We still don’t know the election results and it’s driving us nuts.
It has been 12 days. In modern times, that’s an eternity. (Good lord, the Victoria Day Parade doesn’t even last that long.) In 2015, Portugal had a government whose entire duration from hopeful inauguration to ignominious fall was wrapped up in 12 days, yet here in B.C. we’re still waiting for the absentee votes to be counted.
We don’t wait 12 days for anything anymore. We don’t even wait 12 seconds, not for information. Instant connectivity is a given, our birthright, just like complaining about B.C. Ferries. Confronted by Apple’s Spinning Wheel of Death, we curse and moan like Donald Trump getting a supper-hour phone call from a Washington Post telemarketer.
We are addicted to instant gratification. Netflix lets us watch on our schedules, not those of the networks. Video recorders ensure we need not endure commercial breaks. Don’t have to wait for the store to open when online shopping. Forget growing seasons — any food you want is available when you want to eat it.

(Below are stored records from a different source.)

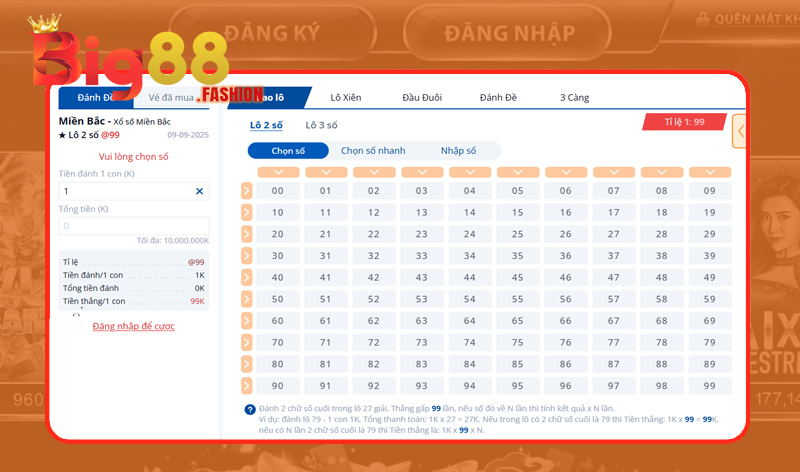Viewport: 800px width, 472px height.
Task: Click the blue question mark help icon
Action: click(249, 410)
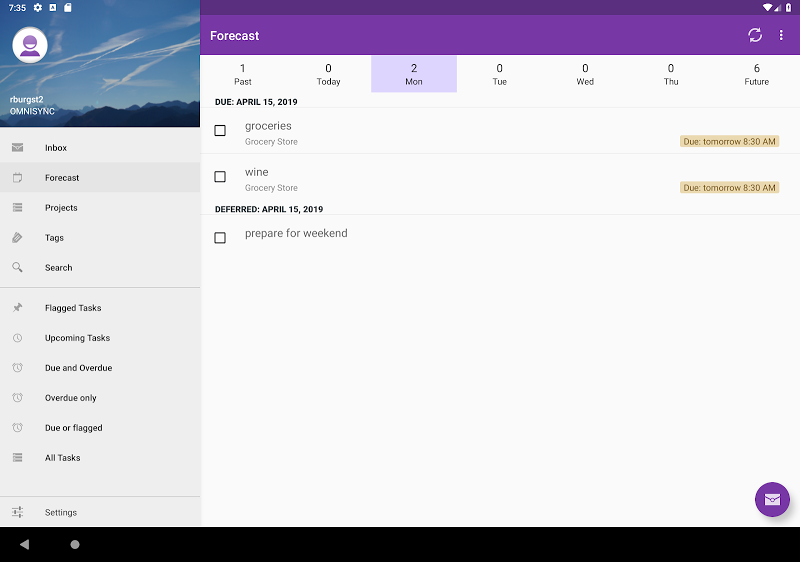Show Flagged Tasks perspective
This screenshot has height=562, width=800.
point(73,308)
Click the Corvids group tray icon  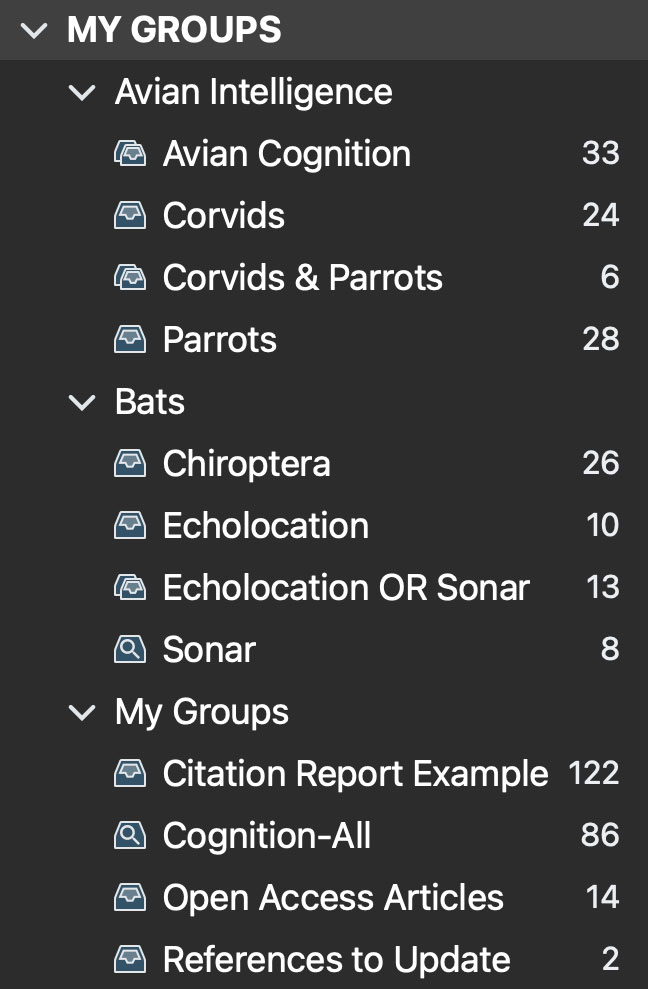(130, 216)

The less we have to wait, the more impatient we become. It’s an affront when texts aren’t answered right away. Most fast food is sold via the drive-through. We would rather be the last car on the ferry than win the 6/49. Dunno what it was that prompted those two drivers to go all road ragey on each other in Saanich this past week, but I’m sure it was totally worth having it on YouTube forever.
We expect the world to be at our fingertips. On second thought, fingertips are too time-consuming: Keyboards are becoming passé. We have graduated from painfully poky cellphone thumb-typing to voice-to-text messages, which is why all your emails read like bad translations of Taiwanese assembly instructions: “Alarm! Not to spindle the hangwhistle.” (Personal favourite: What my wife meant to say was “Please pick up milk,” but what appeared on my phone was “You’ve ruined my life.” We laughed so hard, she couldn’t stop crying. But I digress.)
The speed-it-up imperative extends to other technology. I tried to tap my credit card today, but the store’s point-of-sale machine made me go through the laborious insert-your-card, punch-in-your-PIN routine instead, just like they had to do in the Boer War. Who has that kind of time?
Some Canadians might be surprised that this rampant impatience is infectious even in Victoria, where we tend to hurtle through life slightly more slowly than others in the Great White-Knuckled North. (Once again, it should be pointed out that we have taken longer to build the new Johnson Street Bridge than it took to fight the entire Second World War.) Tourists who find themselves oozing through Pat Bay ferry traffic behind a diesel-belching Salt Spring Westfalia with a “Slow down, this ain’t the mainland” bumper sticker appropriated from Hawaii might not sense the breakneck pace that Islanders find palpable. Yet even here, the hottest toy on the market this year is the fidget spinner, a stress-relieving gizmo for pre-teens. Stress-relieving. Pre-teens. Let that sink in.
Perhaps it’s worth considering — ever so briefly, of course — that a little more waiting might be good for our souls. It didn’t kill people when they had to live a more relaxed rhythm in decades past.
“Please allow six to eight weeks for delivery,” the instructions said, and there was no choice. Most out-of-town communication was by snail mail. Corresponding with the government was like playing table tennis on Valium, a two-week gap between every question and answer. Phones were for local calls only; long-distance rates were so high that it was a choice between making a car payment or ringing granny on her birthday. Your favourite show was viewed every Thursday, not binge-watched on a rainy Saturday until the kids remind you that it’s 9 p.m. and they haven’t eaten since breakfast.
Maybe being made to wait for the final election tally is a good thing, a push-back against our growing sense of entitlement. Better to get the results right than get them fast. We should see them sometime between Monday and Wednesday.
If that’s too hasty for you, take heart: There’s always the judicial recount.